* [Exercise goal] Go through the data line by line from the top, retyping each exactly, and end with the line that contains "The width and height of the screenshot is (742, 368).".

* [Given records]
● ● ● ●

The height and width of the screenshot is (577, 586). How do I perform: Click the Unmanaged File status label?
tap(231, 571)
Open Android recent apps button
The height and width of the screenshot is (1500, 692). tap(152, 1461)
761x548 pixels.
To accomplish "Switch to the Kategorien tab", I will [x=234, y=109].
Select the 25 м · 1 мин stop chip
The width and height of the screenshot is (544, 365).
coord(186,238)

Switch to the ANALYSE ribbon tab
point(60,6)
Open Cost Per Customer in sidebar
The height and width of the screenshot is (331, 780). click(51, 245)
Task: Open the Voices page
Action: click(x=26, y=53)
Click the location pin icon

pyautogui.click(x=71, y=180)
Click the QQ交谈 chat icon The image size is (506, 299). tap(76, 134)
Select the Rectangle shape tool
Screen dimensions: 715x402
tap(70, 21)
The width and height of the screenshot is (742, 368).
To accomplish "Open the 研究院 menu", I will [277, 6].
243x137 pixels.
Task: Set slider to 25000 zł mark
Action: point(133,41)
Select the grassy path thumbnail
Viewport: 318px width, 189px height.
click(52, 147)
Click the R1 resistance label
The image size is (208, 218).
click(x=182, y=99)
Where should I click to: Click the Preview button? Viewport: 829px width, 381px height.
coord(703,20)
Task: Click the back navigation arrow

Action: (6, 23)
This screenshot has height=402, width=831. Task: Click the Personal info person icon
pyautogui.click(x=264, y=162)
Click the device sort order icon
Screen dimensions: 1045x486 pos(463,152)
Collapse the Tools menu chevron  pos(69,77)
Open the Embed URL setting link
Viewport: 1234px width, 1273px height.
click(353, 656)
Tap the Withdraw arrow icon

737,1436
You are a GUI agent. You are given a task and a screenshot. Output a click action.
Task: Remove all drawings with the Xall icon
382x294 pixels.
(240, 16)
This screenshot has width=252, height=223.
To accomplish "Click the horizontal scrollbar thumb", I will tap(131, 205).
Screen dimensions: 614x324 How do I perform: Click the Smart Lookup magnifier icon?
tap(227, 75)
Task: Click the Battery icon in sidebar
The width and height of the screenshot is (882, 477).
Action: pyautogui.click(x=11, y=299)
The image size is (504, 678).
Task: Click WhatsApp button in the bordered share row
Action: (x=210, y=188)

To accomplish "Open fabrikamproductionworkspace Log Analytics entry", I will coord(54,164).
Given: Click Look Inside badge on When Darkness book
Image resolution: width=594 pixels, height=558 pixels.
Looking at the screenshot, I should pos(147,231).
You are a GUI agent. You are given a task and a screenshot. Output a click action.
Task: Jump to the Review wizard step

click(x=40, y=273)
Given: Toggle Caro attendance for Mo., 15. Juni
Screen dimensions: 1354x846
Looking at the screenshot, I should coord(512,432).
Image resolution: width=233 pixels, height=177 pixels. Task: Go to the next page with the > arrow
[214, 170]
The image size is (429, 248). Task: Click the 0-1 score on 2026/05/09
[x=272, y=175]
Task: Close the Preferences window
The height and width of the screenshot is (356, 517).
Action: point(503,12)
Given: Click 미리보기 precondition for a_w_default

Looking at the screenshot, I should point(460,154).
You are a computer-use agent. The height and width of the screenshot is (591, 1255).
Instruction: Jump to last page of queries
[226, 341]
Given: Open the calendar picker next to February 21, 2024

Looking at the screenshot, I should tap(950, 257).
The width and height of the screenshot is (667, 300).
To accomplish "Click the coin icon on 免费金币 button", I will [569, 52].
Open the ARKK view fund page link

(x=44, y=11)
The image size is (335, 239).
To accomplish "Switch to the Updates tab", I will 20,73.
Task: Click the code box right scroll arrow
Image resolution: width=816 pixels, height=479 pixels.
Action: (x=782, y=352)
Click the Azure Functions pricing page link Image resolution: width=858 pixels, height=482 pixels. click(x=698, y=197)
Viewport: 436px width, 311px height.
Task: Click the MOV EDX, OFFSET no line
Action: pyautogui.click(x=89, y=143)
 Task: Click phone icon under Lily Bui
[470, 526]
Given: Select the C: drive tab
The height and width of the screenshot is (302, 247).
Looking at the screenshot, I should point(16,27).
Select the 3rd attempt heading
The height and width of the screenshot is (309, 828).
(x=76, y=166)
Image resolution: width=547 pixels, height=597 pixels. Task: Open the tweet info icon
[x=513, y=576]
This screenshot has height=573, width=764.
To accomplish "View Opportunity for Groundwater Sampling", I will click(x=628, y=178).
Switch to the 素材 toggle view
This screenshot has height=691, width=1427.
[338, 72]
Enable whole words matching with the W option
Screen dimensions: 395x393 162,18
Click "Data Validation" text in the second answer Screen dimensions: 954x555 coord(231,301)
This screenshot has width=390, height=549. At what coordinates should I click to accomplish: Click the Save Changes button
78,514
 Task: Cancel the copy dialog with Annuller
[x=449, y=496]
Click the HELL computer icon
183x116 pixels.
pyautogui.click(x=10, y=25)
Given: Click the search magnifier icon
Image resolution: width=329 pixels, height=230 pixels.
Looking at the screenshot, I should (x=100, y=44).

● ● ● ●

* [Reply]
The height and width of the screenshot is (577, 586). How do I perform: Click the Unmanaged File status label?
tap(231, 571)
Open Android recent apps button
The height and width of the screenshot is (1500, 692). tap(152, 1461)
761x548 pixels.
To accomplish "Switch to the Kategorien tab", I will [x=234, y=109].
Select the 25 м · 1 мин stop chip
The width and height of the screenshot is (544, 365).
coord(186,238)

Switch to the ANALYSE ribbon tab
point(60,6)
Open Cost Per Customer in sidebar
The height and width of the screenshot is (331, 780). click(51, 245)
Task: Open the Voices page
Action: click(x=26, y=53)
Click the location pin icon

pyautogui.click(x=71, y=180)
Click the QQ交谈 chat icon The image size is (506, 299). tap(76, 134)
Select the Rectangle shape tool
Screen dimensions: 715x402
tap(70, 21)
The width and height of the screenshot is (742, 368).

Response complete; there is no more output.